Stored data:
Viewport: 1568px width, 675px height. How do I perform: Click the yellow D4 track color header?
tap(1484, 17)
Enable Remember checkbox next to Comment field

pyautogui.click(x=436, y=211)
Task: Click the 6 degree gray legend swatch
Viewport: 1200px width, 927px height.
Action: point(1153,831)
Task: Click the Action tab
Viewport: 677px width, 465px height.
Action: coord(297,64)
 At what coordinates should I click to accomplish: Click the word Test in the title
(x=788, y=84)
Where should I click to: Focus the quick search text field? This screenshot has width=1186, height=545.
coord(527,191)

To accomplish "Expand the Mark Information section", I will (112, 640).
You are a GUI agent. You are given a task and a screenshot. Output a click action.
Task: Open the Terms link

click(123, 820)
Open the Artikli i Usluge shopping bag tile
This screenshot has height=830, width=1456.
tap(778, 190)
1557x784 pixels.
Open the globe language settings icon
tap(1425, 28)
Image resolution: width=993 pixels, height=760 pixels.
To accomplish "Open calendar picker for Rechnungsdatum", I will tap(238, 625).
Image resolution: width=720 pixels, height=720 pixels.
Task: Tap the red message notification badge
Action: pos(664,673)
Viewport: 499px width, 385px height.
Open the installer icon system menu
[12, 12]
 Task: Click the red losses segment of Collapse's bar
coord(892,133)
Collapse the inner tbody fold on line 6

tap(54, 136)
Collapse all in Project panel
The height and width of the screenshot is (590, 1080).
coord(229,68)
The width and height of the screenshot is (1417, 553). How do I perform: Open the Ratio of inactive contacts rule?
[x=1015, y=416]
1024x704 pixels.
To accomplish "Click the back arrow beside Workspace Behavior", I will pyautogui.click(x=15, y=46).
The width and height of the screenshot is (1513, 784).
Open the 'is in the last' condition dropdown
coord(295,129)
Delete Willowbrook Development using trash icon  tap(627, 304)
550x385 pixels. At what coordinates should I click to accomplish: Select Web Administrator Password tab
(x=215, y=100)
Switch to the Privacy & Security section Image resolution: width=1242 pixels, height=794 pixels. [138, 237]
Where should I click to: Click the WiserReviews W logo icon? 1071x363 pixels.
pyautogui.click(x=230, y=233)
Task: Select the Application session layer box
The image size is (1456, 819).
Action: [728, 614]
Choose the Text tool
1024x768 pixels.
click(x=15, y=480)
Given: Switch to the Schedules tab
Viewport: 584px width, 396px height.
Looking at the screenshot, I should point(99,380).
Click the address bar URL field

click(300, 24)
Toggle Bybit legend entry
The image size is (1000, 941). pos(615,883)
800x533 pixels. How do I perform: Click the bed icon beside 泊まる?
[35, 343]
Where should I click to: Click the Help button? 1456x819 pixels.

Do this: Lay out the lines above as a numbered list, leaving out the blank lines.

Response:
1. Viewport: 1568px width, 675px height. How do I perform: Click the yellow D4 track color header?
2. tap(1484, 17)
3. Enable Remember checkbox next to Comment field
4. pyautogui.click(x=436, y=211)
5. Task: Click the 6 degree gray legend swatch
6. Viewport: 1200px width, 927px height.
7. Action: point(1153,831)
8. Task: Click the Action tab
9. Viewport: 677px width, 465px height.
10. Action: coord(297,64)
11.  At what coordinates should I click to accomplish: Click the word Test in the title
12. (x=788, y=84)
13. Where should I click to: Focus the quick search text field? This screenshot has width=1186, height=545.
14. coord(527,191)
15. To accomplish "Expand the Mark Information section", I will (112, 640).
16. You are a GUI agent. You are given a task and a screenshot. Output a click action.
17. Task: Open the Terms link
18. click(123, 820)
19. Open the Artikli i Usluge shopping bag tile
20. This screenshot has height=830, width=1456.
21. tap(778, 190)
22. 1557x784 pixels.
23. Open the globe language settings icon
24. tap(1425, 28)
25. Image resolution: width=993 pixels, height=760 pixels.
26. To accomplish "Open calendar picker for Rechnungsdatum", I will tap(238, 625).
27. Image resolution: width=720 pixels, height=720 pixels.
28. Task: Tap the red message notification badge
29. Action: pos(664,673)
30. Viewport: 499px width, 385px height.
31. Open the installer icon system menu
32. [12, 12]
33.  Task: Click the red losses segment of Collapse's bar
34. coord(892,133)
35. Collapse the inner tbody fold on line 6
36. tap(54, 136)
37. Collapse all in Project panel
38. The height and width of the screenshot is (590, 1080).
39. coord(229,68)
40. The width and height of the screenshot is (1417, 553). How do I perform: Open the Ratio of inactive contacts rule?
41. [x=1015, y=416]
42. 1024x704 pixels.
43. To accomplish "Click the back arrow beside Workspace Behavior", I will pyautogui.click(x=15, y=46).
44. The width and height of the screenshot is (1513, 784).
45. Open the 'is in the last' condition dropdown
46. coord(295,129)
47. Delete Willowbrook Development using trash icon  tap(627, 304)
48. 550x385 pixels. At what coordinates should I click to accomplish: Select Web Administrator Password tab
49. (x=215, y=100)
50. Switch to the Privacy & Security section Image resolution: width=1242 pixels, height=794 pixels. [138, 237]
51. Where should I click to: Click the WiserReviews W logo icon? 1071x363 pixels.
52. pyautogui.click(x=230, y=233)
53. Task: Select the Application session layer box
54. The image size is (1456, 819).
55. Action: [728, 614]
56. Choose the Text tool
57. 1024x768 pixels.
58. click(x=15, y=480)
59. Given: Switch to the Schedules tab
60. Viewport: 584px width, 396px height.
61. Looking at the screenshot, I should point(99,380).
62. Click the address bar URL field
63. click(300, 24)
64. Toggle Bybit legend entry
65. The image size is (1000, 941). pos(615,883)
66. 800x533 pixels. How do I perform: Click the bed icon beside 泊まる?
67. [35, 343]
68. Where should I click to: Click the Help button? 1456x819 pixels.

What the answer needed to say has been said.